=== Section Start ===
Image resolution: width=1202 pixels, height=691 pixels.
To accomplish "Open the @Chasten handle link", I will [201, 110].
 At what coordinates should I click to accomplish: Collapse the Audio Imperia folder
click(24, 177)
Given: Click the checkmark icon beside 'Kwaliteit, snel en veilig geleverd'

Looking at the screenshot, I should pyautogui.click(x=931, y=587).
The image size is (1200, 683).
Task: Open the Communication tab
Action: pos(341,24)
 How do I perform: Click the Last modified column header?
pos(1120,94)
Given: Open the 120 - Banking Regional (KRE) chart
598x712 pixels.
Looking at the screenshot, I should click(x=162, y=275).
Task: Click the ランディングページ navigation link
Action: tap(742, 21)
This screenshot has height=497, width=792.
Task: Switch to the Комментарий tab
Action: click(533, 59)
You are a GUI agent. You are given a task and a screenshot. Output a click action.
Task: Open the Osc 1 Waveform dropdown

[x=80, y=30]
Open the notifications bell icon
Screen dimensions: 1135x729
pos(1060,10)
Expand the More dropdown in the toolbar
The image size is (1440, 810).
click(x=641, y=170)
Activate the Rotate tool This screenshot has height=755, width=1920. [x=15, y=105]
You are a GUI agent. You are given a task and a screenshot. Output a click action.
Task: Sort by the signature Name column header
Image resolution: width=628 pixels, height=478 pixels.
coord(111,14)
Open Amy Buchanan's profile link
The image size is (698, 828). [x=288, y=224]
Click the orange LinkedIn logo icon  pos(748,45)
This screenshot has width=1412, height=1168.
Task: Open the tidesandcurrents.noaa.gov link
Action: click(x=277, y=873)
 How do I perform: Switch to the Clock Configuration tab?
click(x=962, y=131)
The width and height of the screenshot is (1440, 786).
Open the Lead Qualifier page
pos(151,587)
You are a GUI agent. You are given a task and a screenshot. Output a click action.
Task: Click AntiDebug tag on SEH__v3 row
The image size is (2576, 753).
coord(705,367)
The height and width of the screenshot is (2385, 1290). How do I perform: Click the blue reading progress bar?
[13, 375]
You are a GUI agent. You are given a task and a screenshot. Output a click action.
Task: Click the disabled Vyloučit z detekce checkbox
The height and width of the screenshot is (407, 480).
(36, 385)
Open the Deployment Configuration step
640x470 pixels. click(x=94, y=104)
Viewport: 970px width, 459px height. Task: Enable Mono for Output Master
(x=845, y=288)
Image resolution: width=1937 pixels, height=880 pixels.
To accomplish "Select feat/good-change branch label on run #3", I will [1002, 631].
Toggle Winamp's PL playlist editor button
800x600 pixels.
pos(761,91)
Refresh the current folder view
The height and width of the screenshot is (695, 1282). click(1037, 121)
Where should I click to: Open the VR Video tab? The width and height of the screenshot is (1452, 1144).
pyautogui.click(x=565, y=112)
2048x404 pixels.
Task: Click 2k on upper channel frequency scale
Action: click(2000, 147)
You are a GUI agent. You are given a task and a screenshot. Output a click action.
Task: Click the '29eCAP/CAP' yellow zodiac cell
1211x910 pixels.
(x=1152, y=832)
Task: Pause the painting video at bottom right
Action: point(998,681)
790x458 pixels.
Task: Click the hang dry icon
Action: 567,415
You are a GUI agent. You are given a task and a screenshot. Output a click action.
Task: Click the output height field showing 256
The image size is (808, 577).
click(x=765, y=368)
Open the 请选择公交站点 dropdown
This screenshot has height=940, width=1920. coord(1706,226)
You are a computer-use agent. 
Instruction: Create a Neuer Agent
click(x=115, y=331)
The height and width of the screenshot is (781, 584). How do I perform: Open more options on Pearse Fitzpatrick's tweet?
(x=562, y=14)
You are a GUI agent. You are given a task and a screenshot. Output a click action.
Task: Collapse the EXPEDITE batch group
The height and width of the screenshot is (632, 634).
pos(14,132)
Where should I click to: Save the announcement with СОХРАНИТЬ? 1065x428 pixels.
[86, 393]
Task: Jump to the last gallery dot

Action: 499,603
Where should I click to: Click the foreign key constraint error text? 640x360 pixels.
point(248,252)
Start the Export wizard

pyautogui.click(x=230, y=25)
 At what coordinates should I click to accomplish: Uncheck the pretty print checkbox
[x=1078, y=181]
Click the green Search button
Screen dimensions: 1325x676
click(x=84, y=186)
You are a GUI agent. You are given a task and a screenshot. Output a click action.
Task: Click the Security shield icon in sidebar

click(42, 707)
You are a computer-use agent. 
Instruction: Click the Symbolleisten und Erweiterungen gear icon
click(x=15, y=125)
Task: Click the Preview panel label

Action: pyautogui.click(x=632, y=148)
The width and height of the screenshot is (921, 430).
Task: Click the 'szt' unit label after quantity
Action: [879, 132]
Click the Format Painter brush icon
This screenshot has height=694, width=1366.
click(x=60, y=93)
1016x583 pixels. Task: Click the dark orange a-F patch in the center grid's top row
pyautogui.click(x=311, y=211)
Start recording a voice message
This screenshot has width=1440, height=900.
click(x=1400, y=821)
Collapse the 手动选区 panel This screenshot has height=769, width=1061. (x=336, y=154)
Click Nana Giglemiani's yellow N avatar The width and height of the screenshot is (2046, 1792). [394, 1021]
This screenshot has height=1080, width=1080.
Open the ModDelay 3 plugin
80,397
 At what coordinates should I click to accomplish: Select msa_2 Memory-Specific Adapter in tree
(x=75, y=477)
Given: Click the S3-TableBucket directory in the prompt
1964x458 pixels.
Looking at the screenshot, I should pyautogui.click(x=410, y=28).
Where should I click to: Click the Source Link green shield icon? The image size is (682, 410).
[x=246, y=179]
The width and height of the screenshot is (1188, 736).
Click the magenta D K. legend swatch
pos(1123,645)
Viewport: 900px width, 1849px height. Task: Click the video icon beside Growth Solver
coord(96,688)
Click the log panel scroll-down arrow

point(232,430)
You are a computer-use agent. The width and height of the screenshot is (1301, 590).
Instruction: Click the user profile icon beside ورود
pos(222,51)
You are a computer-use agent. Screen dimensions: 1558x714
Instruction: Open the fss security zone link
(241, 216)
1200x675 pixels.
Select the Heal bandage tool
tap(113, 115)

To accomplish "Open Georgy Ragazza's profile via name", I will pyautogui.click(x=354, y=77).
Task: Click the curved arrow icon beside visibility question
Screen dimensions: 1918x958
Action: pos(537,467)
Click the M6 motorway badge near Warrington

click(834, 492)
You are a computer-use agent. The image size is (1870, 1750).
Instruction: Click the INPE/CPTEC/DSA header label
=== Section End ===
Each entry should be written out again exactly, with no word left out.

■ Result for this task
Image resolution: width=1202 pixels, height=691 pixels.
To accomplish "Open the @Chasten handle link", I will [201, 110].
 At what coordinates should I click to accomplish: Collapse the Audio Imperia folder
click(24, 177)
Given: Click the checkmark icon beside 'Kwaliteit, snel en veilig geleverd'

Looking at the screenshot, I should pyautogui.click(x=931, y=587).
The image size is (1200, 683).
Task: Open the Communication tab
Action: pos(341,24)
 How do I perform: Click the Last modified column header?
pos(1120,94)
Given: Open the 120 - Banking Regional (KRE) chart
598x712 pixels.
Looking at the screenshot, I should click(x=162, y=275).
Task: Click the ランディングページ navigation link
Action: tap(742, 21)
This screenshot has height=497, width=792.
Task: Switch to the Комментарий tab
Action: click(533, 59)
You are a GUI agent. You are given a task and a screenshot. Output a click action.
Task: Open the Osc 1 Waveform dropdown

[x=80, y=30]
Open the notifications bell icon
Screen dimensions: 1135x729
pos(1060,10)
Expand the More dropdown in the toolbar
The image size is (1440, 810).
click(x=641, y=170)
Activate the Rotate tool This screenshot has height=755, width=1920. [x=15, y=105]
You are a GUI agent. You are given a task and a screenshot. Output a click action.
Task: Sort by the signature Name column header
Image resolution: width=628 pixels, height=478 pixels.
coord(111,14)
Open Amy Buchanan's profile link
The image size is (698, 828). [x=288, y=224]
Click the orange LinkedIn logo icon  pos(748,45)
This screenshot has width=1412, height=1168.
Task: Open the tidesandcurrents.noaa.gov link
Action: click(x=277, y=873)
 How do I perform: Switch to the Clock Configuration tab?
click(x=962, y=131)
The width and height of the screenshot is (1440, 786).
Open the Lead Qualifier page
pos(151,587)
You are a GUI agent. You are given a task and a screenshot. Output a click action.
Task: Click AntiDebug tag on SEH__v3 row
The image size is (2576, 753).
coord(705,367)
The height and width of the screenshot is (2385, 1290). How do I perform: Click the blue reading progress bar?
[13, 375]
You are a GUI agent. You are given a task and a screenshot. Output a click action.
Task: Click the disabled Vyloučit z detekce checkbox
The height and width of the screenshot is (407, 480).
(36, 385)
Open the Deployment Configuration step
640x470 pixels. click(x=94, y=104)
Viewport: 970px width, 459px height. Task: Enable Mono for Output Master
(x=845, y=288)
Image resolution: width=1937 pixels, height=880 pixels.
To accomplish "Select feat/good-change branch label on run #3", I will [1002, 631].
Toggle Winamp's PL playlist editor button
800x600 pixels.
pos(761,91)
Refresh the current folder view
The height and width of the screenshot is (695, 1282). click(1037, 121)
Where should I click to: Open the VR Video tab? The width and height of the screenshot is (1452, 1144).
pyautogui.click(x=565, y=112)
2048x404 pixels.
Task: Click 2k on upper channel frequency scale
Action: click(2000, 147)
You are a GUI agent. You are given a task and a screenshot. Output a click action.
Task: Click the '29eCAP/CAP' yellow zodiac cell
1211x910 pixels.
(x=1152, y=832)
Task: Pause the painting video at bottom right
Action: point(998,681)
790x458 pixels.
Task: Click the hang dry icon
Action: 567,415
You are a GUI agent. You are given a task and a screenshot. Output a click action.
Task: Click the output height field showing 256
The image size is (808, 577).
click(x=765, y=368)
Open the 请选择公交站点 dropdown
This screenshot has height=940, width=1920. coord(1706,226)
You are a computer-use agent. 
Instruction: Create a Neuer Agent
click(x=115, y=331)
The height and width of the screenshot is (781, 584). How do I perform: Open more options on Pearse Fitzpatrick's tweet?
(x=562, y=14)
You are a GUI agent. You are given a task and a screenshot. Output a click action.
Task: Collapse the EXPEDITE batch group
The height and width of the screenshot is (632, 634).
pos(14,132)
Where should I click to: Save the announcement with СОХРАНИТЬ? 1065x428 pixels.
[86, 393]
Task: Jump to the last gallery dot

Action: 499,603
Where should I click to: Click the foreign key constraint error text? 640x360 pixels.
point(248,252)
Start the Export wizard

pyautogui.click(x=230, y=25)
 At what coordinates should I click to accomplish: Uncheck the pretty print checkbox
[x=1078, y=181]
Click the green Search button
Screen dimensions: 1325x676
click(x=84, y=186)
You are a GUI agent. You are given a task and a screenshot. Output a click action.
Task: Click the Security shield icon in sidebar

click(42, 707)
You are a computer-use agent. 
Instruction: Click the Symbolleisten und Erweiterungen gear icon
click(x=15, y=125)
Task: Click the Preview panel label

Action: pyautogui.click(x=632, y=148)
The width and height of the screenshot is (921, 430).
Task: Click the 'szt' unit label after quantity
Action: [879, 132]
Click the Format Painter brush icon
This screenshot has height=694, width=1366.
click(x=60, y=93)
1016x583 pixels. Task: Click the dark orange a-F patch in the center grid's top row
pyautogui.click(x=311, y=211)
Start recording a voice message
This screenshot has width=1440, height=900.
click(x=1400, y=821)
Collapse the 手动选区 panel This screenshot has height=769, width=1061. (x=336, y=154)
Click Nana Giglemiani's yellow N avatar The width and height of the screenshot is (2046, 1792). [394, 1021]
This screenshot has height=1080, width=1080.
Open the ModDelay 3 plugin
80,397
 At what coordinates should I click to accomplish: Select msa_2 Memory-Specific Adapter in tree
(x=75, y=477)
Given: Click the S3-TableBucket directory in the prompt
1964x458 pixels.
Looking at the screenshot, I should pyautogui.click(x=410, y=28).
Where should I click to: Click the Source Link green shield icon? The image size is (682, 410).
[x=246, y=179]
The width and height of the screenshot is (1188, 736).
Click the magenta D K. legend swatch
pos(1123,645)
Viewport: 900px width, 1849px height. Task: Click the video icon beside Growth Solver
coord(96,688)
Click the log panel scroll-down arrow

point(232,430)
You are a computer-use agent. The width and height of the screenshot is (1301, 590).
Instruction: Click the user profile icon beside ورود
pos(222,51)
You are a computer-use agent. Screen dimensions: 1558x714
Instruction: Open the fss security zone link
(241, 216)
1200x675 pixels.
Select the Heal bandage tool
tap(113, 115)

To accomplish "Open Georgy Ragazza's profile via name", I will pyautogui.click(x=354, y=77).
Task: Click the curved arrow icon beside visibility question
Screen dimensions: 1918x958
Action: pos(537,467)
Click the M6 motorway badge near Warrington

click(834, 492)
You are a computer-use agent. The image size is (1870, 1750).
Instruction: Click the INPE/CPTEC/DSA header label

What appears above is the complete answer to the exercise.